Lord, you are my island,
your bosom is my nest.
You are the calm of the sea,
in that peace I rest.
You are the waves
on the shore’s glistening stones,
Their sound is my hymn.

You are the sound of the birds,
their tune I sing.
You are the sea breaking on rocks,
I praise you with the swell.
You are the ocean who laps my being,
in you I dwell.

Have you been watching Springwatch on BBC2, I wonder.  I love it so much that I have the web cam open all day and can pop in to watch the nests and activities around the river bank. 

I just loved the Wren’s nest.  That tiny wee bird had nine chicks in her tiny wee nest.  How could a bird the size of a wren actually lay nine eggs!  That is just incredible.  Even more incredible is the fact that all nine of these wee squawking beings fledged successfully at the end if the day.   
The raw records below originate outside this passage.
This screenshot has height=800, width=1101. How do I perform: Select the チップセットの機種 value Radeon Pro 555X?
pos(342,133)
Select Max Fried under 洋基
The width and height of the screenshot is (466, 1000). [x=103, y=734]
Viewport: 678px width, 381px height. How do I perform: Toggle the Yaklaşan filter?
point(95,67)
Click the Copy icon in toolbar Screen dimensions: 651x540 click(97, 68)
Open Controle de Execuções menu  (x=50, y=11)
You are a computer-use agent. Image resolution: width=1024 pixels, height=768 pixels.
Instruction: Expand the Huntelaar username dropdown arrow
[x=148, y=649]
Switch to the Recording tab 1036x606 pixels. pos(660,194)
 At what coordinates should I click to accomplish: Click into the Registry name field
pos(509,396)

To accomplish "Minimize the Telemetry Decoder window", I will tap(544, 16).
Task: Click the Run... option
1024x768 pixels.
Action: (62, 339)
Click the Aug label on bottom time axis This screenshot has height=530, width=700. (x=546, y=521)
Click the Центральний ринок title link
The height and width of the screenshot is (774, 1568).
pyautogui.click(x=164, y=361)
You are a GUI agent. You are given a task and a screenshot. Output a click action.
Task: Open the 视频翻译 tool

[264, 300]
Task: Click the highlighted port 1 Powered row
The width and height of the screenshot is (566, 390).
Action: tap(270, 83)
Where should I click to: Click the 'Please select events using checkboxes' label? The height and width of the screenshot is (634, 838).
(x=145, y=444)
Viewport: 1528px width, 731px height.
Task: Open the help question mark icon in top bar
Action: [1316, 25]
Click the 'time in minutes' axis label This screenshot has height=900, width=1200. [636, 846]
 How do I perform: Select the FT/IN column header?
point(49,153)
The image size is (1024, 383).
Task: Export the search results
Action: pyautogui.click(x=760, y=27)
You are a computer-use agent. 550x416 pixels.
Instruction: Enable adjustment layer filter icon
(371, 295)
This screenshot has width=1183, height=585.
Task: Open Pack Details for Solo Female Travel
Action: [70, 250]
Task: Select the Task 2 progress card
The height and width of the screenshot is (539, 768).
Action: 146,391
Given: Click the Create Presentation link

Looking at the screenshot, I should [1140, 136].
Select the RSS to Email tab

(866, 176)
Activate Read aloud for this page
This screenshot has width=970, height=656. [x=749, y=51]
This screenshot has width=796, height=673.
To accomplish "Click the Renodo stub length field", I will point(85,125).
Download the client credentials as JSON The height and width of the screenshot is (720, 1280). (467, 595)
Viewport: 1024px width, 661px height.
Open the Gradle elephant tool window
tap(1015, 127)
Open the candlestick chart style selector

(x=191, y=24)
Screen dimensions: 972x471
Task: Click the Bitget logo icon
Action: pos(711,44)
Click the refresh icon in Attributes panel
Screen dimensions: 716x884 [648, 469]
What amused me most was the squabbling that went on amongst them all, especially as they grew bigger and space became extremely limited in the miniscule ball of nest.  Frequently one or another was scrabbling back into the safety of the nest from its outer margins where it had landed when it lost a fight.  How none actually landed on the ground to be devoured by a predator was a miracle. 

So if I am praying Ray’s Celtic prayer, I had better hang on in that nest in God’s bosom.  I’m not much of a swimmer!

 




 

 
 

Today I thought I would vary the menu a little.  We are both getting tired of the same diet of sandwiches – although our guests who come on a Saturday (or any other day of the week for that matter) don’t know that I have a routine.  Boredom was setting in.  Corned beef, ham and tomato and egg mayonnaise. So today we are having salad with the ham – yummy.  Grated cheddar delicately flavouring the egg.  And, wow, this is exciting!!!, smoked salmon and cream cheese!  The trouble is that I am so naturally boring that I have never even made a smoked salmon and cream cheese sandwich before – never mind taste one! – so I really didn’t know how to do it.  Fingers crossed that will be a success.

On Thursday I attended our local church worship group.  We are preparing for the morning service which we will lead next Sunday and some joker suggested that we take JOY as our theme.  I horrified myself by realising that I don’t ‘do’ joy!  Serious, caring, concerned, these all come naturally to me.  Worried, anxious, bad-tempered, sad sometimes, downright depressed occasionally, content on a rare day………….  But joy?

I spoke to my Spiritual Director about this a few weeks ago.  I confessed that I don’t often get excited and I keep my life on an even keel as far as possible.  She wondered if I was frightened of emotion. 

  So I have kept a mental note.  Each night at bedtime I look back over the day and try to pinpoint the sparks of excitement or emotion of any positive kind that I can remember feeling.  It has been rather sobering (certainly not a joy) to realise that I just doggedly get on with life, visiting neither the highs not the lows, keeping both sorrow and pleasure at arm’s length.  I am thereby depriving myself of all the good things that God provides on a daily basis to sustain and encourage me. 

This has to change! 

So today, we are having smoked salmon and cream cheese sandwiches.  How exciting is that!!!  Well, maybe not VERY exciting – but it’s a start.  Variety is the spice of life.  And if I work on it maybe by the time we take the service next Sunday morning I will have some joy in my life!  Hurrah and halleluiah!